Die Trauben werden per Hand geerntet und nach der Ernte werden die Trauben entrappt (von ihrem Stielgerüst getrennt). Das Produkt, ein dickflüssiges Gemisch aus Fruchtfleisch, Kernen, Schalen und Saft, ist die Maische.

Abstich

Ist die Gärung abgeschlossen, findet der Abstrich statt. Das bedeutet, dass der Wein von den am Boden abgelagerten Schalenresten, Kernen und Hefen getrennt wird. Aus der zurückgebliebenen Hefe kann man z.B. Hefeschnaps, und aus den Schalenresten und Kernen den Trester (Grappa) brennen.

Hölzerne Weinfässer

Keltern

Die Maische wird in einer Kelter (Weinpresse) schonend ausgepresst, um die Trauben-rückstände vom Traubensaft (Most) zu trennen.

Lagerung

Nun kommt der Wein in Holzfässer oder Metalltanks. Aus ca. 400 Inhaltsstoffen, die Einfluss auf den Geschmack und das Aroma des Weins haben, entwickelt sich der Wein.

Reifung

Der junge Wein reift nun für die nächsten 12 bis 24 Monate und teilweise bis zu 30 Monate in unseren Holzfässern.
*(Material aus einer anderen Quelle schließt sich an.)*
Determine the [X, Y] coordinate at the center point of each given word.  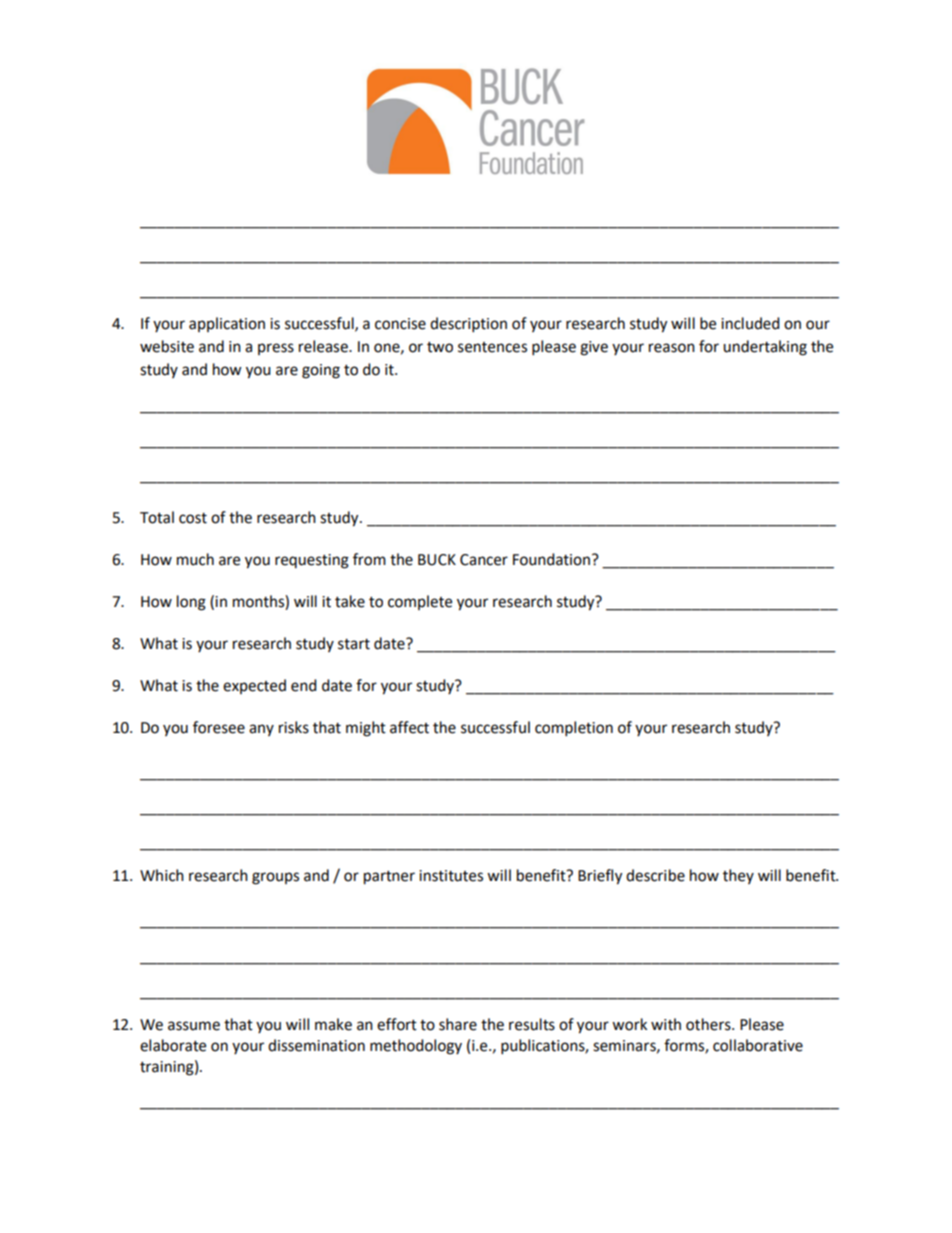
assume [194, 1026]
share [458, 1024]
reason [672, 348]
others [709, 1024]
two [440, 347]
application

In dieser Zeit baut die Feinhefe (Schwebeteile der Hefe) noch im Wein enthaltenden Eiweiße ab und der so genannte Weinstein lagert sich an Boden und Wänden des Fasses ab. Der Wein ist schon trinkbar, wird aber, je nach Bedarf, nochmals umgefüllt und gefiltert.

Wenn Sie über einen eigenen Keller verfügen, der thermisch soweit isoliert ist, dass keine größeren Schwankungen bei der Tag- / Nachttemperatur auftreten können, so lagern Sie unseren Wein dort.
Alte Keller sind zudem feucht und das ist sehr gut für eine optimale Lagerung unserer Weine.